米疾病管理予防センター(CDC)によると、米国で喫煙による死者数は毎年48万人以上。およそ5人に1人の死因が喫煙と関係している。これに加え、喫煙に関連する病気にかかっている人の数は1600万人になるという。米国人にたばこをやめさせるため、さらなる行動が必要なのは明らかだ。
電子たばこが喫煙者に健康リスクをほとんど負わせることなく、本物のたばこから引き離すことにつながると述べる人がいる一方、そのどちらも誤っていると指摘する人もいる。
米デューク大学のジェッド・E・ローズ教授(精神医学・行動科学)は電子たばこが禁煙ツールになると主張する。これに反対するのがカリフォルニア大学サンフランシスコ校・たばこ管理研究・教育センターのパメラ・リン教授(医学)だ。
賛成意見:ローズ氏「電子たばこは効果的で安全と言える」
電子たばこが健康にどのような影響を与えうるかを評価する前に、喫煙のため死亡したり病気にかかったりする人の数が全世界で驚くほど多いことを念頭に置く必要がある。この文脈において、こうした状況を変えてしまうかもしれない新しい有望なアプローチに水を差すべきではない。
潜在的な新治療法がどのようなものであれ、長期的に起こりうるあらゆる影響を徹底的に分析するには多くの年数がかかることを認識しながら、現在入手可能な情報に基づいて電子たばこを評価する必要がある。そして現在の情報では、電子たばこが禁煙を安全に補助できることが示されている。
‘状況を変えてしまうかもしれない新しい有望なアプローチに水を差すべきではない’
米公衆衛生局長官を含む複数の専門家は、喫煙に絡む病気の大部分を、一般的なたばこにも電子たばこにも含まれるニコチンではなく、たばこの燃焼生成物と関連付けてきた。

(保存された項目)

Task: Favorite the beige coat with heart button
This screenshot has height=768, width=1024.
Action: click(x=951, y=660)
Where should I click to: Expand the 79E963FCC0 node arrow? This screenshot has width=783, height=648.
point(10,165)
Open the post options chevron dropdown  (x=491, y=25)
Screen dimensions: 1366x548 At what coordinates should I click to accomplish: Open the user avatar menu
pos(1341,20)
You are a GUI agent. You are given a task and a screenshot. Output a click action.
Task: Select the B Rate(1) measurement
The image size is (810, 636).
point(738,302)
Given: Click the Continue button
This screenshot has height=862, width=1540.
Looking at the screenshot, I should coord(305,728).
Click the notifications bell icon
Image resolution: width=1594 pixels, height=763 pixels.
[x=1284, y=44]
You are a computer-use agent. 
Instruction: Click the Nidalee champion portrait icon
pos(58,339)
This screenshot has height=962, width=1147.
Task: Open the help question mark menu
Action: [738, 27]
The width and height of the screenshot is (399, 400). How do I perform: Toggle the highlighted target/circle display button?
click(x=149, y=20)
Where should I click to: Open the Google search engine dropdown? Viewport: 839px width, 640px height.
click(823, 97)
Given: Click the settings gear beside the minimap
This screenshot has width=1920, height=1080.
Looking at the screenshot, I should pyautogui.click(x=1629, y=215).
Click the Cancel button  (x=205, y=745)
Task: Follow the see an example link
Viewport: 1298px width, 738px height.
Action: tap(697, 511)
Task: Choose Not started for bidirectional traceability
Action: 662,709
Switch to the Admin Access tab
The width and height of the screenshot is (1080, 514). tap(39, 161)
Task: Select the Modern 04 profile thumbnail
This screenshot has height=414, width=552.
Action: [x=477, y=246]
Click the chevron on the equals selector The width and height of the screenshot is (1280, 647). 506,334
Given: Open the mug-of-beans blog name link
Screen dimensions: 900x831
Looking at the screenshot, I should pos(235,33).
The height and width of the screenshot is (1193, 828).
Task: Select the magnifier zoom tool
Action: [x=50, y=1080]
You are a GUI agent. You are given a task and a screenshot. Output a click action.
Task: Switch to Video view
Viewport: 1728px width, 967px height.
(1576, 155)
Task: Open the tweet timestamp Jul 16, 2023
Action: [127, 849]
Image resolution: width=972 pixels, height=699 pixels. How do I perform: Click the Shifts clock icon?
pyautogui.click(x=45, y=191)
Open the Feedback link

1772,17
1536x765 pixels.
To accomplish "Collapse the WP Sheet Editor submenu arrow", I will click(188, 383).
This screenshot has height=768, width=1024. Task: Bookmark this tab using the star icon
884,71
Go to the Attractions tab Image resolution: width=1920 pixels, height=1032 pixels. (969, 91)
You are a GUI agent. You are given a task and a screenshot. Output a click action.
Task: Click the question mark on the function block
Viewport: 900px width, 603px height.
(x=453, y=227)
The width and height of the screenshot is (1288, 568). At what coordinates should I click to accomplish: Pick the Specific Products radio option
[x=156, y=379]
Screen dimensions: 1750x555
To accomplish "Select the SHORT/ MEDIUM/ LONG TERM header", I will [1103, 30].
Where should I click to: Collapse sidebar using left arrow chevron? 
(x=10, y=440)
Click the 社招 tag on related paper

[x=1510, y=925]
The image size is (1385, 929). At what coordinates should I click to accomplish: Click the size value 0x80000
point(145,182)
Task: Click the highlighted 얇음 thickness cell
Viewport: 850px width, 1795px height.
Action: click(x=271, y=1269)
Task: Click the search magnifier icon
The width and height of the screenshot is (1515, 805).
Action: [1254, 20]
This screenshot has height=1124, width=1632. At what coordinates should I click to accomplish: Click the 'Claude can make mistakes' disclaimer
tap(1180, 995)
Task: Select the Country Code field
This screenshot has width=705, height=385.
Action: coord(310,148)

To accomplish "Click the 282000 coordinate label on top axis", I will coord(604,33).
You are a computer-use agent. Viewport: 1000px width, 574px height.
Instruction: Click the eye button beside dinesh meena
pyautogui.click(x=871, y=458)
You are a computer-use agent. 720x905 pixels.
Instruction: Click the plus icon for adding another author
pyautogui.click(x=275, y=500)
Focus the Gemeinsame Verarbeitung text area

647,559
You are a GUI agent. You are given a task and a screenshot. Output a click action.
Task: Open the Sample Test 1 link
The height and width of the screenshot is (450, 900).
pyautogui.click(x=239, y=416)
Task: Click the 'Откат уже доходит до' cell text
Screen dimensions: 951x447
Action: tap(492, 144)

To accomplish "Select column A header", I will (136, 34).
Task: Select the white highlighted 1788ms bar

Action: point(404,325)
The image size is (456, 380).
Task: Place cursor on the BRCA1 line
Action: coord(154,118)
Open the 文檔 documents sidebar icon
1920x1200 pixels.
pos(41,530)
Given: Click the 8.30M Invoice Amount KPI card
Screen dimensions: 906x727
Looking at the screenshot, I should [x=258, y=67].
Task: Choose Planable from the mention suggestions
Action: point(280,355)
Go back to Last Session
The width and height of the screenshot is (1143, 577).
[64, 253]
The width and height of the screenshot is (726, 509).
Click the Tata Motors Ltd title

## 作業指示
電子たばこと禁煙に関する抜粋本文の全文を、一字一句変えずに書き写すこと。

## 実行結果
米疾病管理予防センター(CDC)によると、米国で喫煙による死者数は毎年48万人以上。およそ5人に1人の死因が喫煙と関係している。これに加え、喫煙に関連する病気にかかっている人の数は1600万人になるという。米国人にたばこをやめさせるため、さらなる行動が必要なのは明らかだ。
電子たばこが喫煙者に健康リスクをほとんど負わせることなく、本物のたばこから引き離すことにつながると述べる人がいる一方、そのどちらも誤っていると指摘する人もいる。
米デューク大学のジェッド・E・ローズ教授(精神医学・行動科学)は電子たばこが禁煙ツールになると主張する。これに反対するのがカリフォルニア大学サンフランシスコ校・たばこ管理研究・教育センターのパメラ・リン教授(医学)だ。
賛成意見:ローズ氏「電子たばこは効果的で安全と言える」
電子たばこが健康にどのような影響を与えうるかを評価する前に、喫煙のため死亡したり病気にかかったりする人の数が全世界で驚くほど多いことを念頭に置く必要がある。この文脈において、こうした状況を変えてしまうかもしれない新しい有望なアプローチに水を差すべきではない。
潜在的な新治療法がどのようなものであれ、長期的に起こりうるあらゆる影響を徹底的に分析するには多くの年数がかかることを認識しながら、現在入手可能な情報に基づいて電子たばこを評価する必要がある。そして現在の情報では、電子たばこが禁煙を安全に補助できることが示されている。
‘状況を変えてしまうかもしれない新しい有望なアプローチに水を差すべきではない’
米公衆衛生局長官を含む複数の専門家は、喫煙に絡む病気の大部分を、一般的なたばこにも電子たばこにも含まれるニコチンではなく、たばこの燃焼生成物と関連付けてきた。